» WHAT IS NEEDED: The reply to the records below should contain exactly the lines from the line with "Given: Click the" through the line with "426x504 pixels.", and nothing besides.

» PROVIDED RECORDS:
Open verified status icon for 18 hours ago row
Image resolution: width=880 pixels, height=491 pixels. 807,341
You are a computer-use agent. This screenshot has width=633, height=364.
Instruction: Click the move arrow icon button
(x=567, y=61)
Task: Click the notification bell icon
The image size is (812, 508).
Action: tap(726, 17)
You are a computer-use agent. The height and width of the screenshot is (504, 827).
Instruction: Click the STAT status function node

...

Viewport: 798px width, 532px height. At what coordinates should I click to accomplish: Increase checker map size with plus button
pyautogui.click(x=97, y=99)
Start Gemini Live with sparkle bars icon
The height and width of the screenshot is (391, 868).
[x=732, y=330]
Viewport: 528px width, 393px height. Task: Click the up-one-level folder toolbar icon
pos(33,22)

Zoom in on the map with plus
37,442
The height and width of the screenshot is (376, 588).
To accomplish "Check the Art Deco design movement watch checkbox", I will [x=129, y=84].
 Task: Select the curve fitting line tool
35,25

---

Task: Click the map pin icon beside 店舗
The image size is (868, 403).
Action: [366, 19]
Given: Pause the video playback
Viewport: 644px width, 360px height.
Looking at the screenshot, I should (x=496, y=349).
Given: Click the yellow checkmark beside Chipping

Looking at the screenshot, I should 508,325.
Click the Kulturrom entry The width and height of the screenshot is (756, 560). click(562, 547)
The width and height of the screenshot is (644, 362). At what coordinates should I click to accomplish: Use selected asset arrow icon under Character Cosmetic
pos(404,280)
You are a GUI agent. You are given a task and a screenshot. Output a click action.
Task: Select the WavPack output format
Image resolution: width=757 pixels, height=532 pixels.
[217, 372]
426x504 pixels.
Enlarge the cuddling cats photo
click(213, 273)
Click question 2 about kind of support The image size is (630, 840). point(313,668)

» EXERCISE RESPONSE:
Given: Click the yellow checkmark beside Chipping

Looking at the screenshot, I should 508,325.
Click the Kulturrom entry The width and height of the screenshot is (756, 560). click(562, 547)
The width and height of the screenshot is (644, 362). At what coordinates should I click to accomplish: Use selected asset arrow icon under Character Cosmetic
pos(404,280)
You are a GUI agent. You are given a task and a screenshot. Output a click action.
Task: Select the WavPack output format
Image resolution: width=757 pixels, height=532 pixels.
[217, 372]
426x504 pixels.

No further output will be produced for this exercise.